What it looks like: Raw html files, minimal typography, clashing composition – the seemingly unintentional effort behind Brutalism is exactly what makes it an intentional effort.

Where you’ll see it: On your tablet, on your TV or even in your closet, our favorite brands include Bloomberg, MTV and Vans.

Why we love it: Brutalism is different in that it’s an anti-aesthetic aesthetic. It focuses on the bare minimum of design and leaves no room for the unnecessary.

the verge


Where it came from: Reminiscent of the 1980s, Memphis originated not from Elvis Presley’s hometown as the name suggests, but from the Memphis Group – a collaborative design group led by Italian architect Ettore Sottsass. The style drew inspiration from radical design in Italy, which resisted all norms of modern design.

What it looks like: Bold colors, solid lines, random geometric patterns, layered shapes – this aesthetic resembles the wardrobe of the Saved by the Bell cast and has definitely made its way into the digital age.

Where you’ll see it: Not every brand can pull off Memphis design, but we’re impressed by the ones that do. Our favorite examples include Facebook, Urban Outfitters and society6.

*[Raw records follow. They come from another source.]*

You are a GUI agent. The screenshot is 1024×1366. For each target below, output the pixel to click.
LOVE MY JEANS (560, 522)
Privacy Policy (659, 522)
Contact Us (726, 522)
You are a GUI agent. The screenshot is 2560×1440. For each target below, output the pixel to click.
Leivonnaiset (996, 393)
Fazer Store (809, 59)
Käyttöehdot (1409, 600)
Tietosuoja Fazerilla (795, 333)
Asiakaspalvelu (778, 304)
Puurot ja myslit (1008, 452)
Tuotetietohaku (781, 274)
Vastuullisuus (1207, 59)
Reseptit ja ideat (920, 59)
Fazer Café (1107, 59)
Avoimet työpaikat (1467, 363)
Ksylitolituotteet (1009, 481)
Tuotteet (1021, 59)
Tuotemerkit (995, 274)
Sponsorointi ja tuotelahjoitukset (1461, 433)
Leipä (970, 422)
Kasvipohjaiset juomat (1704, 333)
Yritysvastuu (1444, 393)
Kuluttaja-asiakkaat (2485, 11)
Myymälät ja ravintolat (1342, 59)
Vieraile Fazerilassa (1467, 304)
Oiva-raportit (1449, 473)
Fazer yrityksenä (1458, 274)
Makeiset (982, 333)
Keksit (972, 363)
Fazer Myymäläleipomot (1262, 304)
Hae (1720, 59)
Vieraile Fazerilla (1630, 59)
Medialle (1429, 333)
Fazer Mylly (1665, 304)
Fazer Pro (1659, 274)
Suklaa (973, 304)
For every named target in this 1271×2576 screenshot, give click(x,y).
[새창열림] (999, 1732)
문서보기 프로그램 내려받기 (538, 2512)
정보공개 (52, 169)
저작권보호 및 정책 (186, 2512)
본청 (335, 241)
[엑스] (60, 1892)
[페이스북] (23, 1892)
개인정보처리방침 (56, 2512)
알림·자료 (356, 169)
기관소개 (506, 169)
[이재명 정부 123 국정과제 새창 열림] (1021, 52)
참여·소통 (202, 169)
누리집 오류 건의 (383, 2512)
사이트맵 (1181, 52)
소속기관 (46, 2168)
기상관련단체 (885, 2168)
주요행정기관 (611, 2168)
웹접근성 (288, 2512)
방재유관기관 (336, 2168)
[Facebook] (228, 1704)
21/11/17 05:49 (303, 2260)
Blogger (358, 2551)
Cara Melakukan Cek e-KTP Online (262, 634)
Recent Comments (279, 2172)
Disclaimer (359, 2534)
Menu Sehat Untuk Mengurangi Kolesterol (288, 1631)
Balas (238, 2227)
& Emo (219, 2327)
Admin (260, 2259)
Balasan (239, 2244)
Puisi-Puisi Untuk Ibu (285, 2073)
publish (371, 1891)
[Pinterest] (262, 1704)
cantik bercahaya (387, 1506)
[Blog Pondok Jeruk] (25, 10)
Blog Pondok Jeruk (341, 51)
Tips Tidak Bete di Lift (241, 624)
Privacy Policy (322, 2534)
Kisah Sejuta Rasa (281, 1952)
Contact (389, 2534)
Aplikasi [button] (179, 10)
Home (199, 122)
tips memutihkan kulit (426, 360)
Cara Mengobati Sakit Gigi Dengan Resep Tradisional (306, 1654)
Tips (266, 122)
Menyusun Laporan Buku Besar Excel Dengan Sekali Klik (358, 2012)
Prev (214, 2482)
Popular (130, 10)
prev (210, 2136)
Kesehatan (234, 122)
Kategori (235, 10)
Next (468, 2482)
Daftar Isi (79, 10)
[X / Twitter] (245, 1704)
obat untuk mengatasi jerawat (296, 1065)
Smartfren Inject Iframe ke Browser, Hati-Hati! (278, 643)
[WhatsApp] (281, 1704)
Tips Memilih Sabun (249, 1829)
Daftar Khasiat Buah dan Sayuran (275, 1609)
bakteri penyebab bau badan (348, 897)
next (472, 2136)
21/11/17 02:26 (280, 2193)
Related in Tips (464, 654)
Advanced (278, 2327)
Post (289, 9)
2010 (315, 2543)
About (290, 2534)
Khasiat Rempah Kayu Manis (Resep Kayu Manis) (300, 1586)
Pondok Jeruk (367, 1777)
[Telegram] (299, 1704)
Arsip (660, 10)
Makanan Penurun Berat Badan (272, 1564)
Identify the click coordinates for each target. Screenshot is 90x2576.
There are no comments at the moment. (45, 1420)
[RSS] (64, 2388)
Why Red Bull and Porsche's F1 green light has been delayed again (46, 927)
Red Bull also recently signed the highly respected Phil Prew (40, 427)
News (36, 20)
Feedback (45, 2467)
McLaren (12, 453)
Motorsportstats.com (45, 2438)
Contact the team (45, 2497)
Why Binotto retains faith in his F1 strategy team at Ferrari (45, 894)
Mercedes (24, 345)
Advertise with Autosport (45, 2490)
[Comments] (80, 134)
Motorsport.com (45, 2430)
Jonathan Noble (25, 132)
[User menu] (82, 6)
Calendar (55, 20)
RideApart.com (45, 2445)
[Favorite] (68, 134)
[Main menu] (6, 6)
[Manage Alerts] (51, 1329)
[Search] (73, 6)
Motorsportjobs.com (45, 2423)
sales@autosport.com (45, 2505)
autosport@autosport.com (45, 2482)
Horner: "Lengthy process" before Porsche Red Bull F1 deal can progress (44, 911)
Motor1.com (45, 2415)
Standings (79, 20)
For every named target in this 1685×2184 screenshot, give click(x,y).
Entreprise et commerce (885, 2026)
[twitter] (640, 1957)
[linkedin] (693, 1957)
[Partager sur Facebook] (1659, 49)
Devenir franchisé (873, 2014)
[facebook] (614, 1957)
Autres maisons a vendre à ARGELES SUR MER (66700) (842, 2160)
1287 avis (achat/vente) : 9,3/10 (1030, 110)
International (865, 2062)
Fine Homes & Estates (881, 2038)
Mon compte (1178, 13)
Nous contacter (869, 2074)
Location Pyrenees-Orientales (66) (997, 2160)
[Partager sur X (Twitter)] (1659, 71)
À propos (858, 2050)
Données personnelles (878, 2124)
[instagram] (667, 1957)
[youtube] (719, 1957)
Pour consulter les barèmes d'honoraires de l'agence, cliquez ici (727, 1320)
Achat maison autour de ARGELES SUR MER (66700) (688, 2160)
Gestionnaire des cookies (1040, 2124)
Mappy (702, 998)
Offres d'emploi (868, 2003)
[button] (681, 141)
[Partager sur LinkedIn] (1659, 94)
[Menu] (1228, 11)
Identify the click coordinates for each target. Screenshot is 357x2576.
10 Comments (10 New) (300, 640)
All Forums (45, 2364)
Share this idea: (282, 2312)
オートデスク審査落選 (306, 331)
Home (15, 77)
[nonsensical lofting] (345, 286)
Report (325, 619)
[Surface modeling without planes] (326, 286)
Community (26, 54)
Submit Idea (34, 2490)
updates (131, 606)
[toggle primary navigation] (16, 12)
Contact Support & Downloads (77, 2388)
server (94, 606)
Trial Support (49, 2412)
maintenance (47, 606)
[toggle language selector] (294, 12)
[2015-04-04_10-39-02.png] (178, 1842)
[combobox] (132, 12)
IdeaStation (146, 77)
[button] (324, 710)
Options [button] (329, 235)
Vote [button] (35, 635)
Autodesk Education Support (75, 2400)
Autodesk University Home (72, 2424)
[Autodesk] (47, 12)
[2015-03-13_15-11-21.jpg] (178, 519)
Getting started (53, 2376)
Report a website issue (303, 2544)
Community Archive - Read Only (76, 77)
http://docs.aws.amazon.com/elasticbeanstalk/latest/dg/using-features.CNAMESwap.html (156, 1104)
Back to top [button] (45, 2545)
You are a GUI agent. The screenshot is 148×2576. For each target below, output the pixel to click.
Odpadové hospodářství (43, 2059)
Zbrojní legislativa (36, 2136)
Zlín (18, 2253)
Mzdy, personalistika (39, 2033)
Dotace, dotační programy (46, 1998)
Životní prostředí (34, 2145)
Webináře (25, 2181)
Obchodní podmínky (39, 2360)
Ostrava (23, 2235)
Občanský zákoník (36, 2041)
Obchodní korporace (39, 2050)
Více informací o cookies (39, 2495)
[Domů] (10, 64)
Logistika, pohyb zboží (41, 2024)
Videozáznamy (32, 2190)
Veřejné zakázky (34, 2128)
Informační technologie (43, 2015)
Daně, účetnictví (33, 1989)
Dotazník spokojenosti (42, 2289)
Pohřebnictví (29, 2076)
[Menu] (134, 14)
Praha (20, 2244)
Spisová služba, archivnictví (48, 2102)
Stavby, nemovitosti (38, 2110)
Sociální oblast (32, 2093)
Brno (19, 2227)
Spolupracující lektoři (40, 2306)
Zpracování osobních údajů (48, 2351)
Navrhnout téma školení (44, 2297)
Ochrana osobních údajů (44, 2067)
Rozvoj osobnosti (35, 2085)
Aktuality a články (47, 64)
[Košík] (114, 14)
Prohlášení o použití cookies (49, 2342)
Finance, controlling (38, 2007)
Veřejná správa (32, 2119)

Why we love it: Memphis brings an obvious element of fun to design through its focus on contrasting patterns and colors, and we love that it doesn’t limit itself to just one medium.

Memphis example


Where it came from: A microgenre of electronic music that emerged in the early 2010s, Vaporwave is defined by its chopped and screwed appropriation of smooth jazz, elevator music, R&B and lounge tunes that debuted in the 1980s and 1990s.

What it looks like: With nostalgic pop-culture references and old-school visuals, this new-meets-old aesthetic features everything from Windows 95 operating systems and Microsoft Word Art to Roman statues and Arizona Iced Tea labels.

Where you’ll see it: Album artwork, music videos, smartphone commercials, Vaporwave is everywhere. But be warned! You may feel the urge to pull out your favorite Lisa Frank paraphernalia after spotting this trend.

Why we love it: Vaporwave brings a sense of nostalgia to design aesthetics with the use of VHS tapes, colors and heavy synthesizer music, leaving us reminiscent of our pre-DVD, Bluetooth and Netflix days.